Data items:

======

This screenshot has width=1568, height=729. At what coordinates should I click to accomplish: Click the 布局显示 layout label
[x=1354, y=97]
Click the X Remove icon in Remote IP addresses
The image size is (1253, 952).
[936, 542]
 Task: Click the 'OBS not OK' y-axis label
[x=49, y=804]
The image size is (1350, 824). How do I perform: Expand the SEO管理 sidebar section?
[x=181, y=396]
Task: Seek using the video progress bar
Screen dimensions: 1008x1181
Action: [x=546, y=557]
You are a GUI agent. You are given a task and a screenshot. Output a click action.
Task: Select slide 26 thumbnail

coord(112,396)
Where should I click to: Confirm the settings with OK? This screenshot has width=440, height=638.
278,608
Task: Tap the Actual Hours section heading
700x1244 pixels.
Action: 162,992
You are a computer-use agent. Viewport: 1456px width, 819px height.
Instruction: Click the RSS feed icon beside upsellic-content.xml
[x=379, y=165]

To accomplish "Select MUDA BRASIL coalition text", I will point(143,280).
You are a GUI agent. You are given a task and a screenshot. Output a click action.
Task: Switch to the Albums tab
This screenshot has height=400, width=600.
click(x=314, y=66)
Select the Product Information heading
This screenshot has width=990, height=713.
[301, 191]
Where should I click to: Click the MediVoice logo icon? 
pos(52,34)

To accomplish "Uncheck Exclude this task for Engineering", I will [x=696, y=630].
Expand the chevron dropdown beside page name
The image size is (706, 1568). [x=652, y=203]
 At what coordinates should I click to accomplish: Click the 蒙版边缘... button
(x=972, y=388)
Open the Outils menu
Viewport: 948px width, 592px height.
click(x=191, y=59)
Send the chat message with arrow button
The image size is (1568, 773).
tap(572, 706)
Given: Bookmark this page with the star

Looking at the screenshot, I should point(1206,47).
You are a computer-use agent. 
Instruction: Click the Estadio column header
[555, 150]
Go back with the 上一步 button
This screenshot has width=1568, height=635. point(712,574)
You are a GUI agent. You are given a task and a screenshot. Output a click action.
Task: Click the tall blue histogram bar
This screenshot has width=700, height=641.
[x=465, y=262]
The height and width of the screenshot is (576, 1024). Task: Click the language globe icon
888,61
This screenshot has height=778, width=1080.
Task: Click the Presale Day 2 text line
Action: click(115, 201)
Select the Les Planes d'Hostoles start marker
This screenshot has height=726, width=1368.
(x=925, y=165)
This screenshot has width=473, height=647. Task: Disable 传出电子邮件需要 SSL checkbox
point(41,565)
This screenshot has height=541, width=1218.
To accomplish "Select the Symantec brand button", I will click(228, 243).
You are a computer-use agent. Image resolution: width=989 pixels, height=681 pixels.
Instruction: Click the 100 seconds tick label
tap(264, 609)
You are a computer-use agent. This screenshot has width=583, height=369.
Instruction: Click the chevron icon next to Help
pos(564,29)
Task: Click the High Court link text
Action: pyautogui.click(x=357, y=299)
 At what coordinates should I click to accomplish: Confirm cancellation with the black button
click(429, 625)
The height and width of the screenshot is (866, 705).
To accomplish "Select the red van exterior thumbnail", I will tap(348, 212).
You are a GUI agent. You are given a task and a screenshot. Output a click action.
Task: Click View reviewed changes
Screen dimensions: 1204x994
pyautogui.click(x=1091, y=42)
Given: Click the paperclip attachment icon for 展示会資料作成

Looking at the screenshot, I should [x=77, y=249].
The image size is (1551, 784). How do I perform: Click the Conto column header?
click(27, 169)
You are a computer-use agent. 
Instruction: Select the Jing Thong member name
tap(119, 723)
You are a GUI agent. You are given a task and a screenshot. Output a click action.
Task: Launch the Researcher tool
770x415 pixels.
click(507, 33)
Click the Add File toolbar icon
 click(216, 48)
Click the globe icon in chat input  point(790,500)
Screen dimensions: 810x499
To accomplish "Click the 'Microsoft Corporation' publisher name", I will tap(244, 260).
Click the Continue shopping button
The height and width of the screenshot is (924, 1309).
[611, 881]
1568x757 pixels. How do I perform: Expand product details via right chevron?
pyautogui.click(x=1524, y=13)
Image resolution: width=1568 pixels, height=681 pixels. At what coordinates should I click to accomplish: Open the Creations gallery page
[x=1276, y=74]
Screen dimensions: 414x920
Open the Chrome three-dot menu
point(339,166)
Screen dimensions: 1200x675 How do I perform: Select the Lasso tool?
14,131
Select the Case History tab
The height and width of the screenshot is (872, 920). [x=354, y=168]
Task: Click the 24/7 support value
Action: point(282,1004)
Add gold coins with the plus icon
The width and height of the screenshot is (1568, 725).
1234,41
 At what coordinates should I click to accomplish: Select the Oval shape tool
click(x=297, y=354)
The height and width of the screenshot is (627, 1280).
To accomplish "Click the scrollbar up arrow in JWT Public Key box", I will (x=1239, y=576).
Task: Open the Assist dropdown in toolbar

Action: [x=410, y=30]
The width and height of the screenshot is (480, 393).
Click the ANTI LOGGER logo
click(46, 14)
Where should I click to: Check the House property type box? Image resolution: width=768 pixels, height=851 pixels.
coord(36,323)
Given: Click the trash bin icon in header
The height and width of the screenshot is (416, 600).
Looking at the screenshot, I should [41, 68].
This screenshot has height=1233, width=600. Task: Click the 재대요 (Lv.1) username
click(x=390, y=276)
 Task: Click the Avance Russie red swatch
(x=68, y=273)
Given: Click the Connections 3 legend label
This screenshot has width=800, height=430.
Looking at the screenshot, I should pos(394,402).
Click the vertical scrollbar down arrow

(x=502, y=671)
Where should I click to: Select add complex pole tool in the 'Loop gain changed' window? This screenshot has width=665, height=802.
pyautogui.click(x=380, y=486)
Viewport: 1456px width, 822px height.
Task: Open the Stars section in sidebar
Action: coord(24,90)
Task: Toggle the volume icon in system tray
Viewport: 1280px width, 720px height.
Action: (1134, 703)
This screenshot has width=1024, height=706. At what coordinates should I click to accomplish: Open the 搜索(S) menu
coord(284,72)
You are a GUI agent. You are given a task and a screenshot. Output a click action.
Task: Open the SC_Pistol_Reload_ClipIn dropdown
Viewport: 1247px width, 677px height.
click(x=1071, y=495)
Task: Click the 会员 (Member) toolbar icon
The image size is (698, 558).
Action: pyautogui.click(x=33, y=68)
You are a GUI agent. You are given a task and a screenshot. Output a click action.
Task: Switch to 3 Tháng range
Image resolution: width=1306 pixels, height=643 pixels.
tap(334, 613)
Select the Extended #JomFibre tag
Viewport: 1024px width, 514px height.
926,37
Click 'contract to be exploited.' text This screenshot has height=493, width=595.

======

§ **Your goal**
Copy out each line of the entries above that holds "Switch".

§ **Response to this exercise**
Task: Switch to the Albums tab
Task: Switch to 3 Tháng range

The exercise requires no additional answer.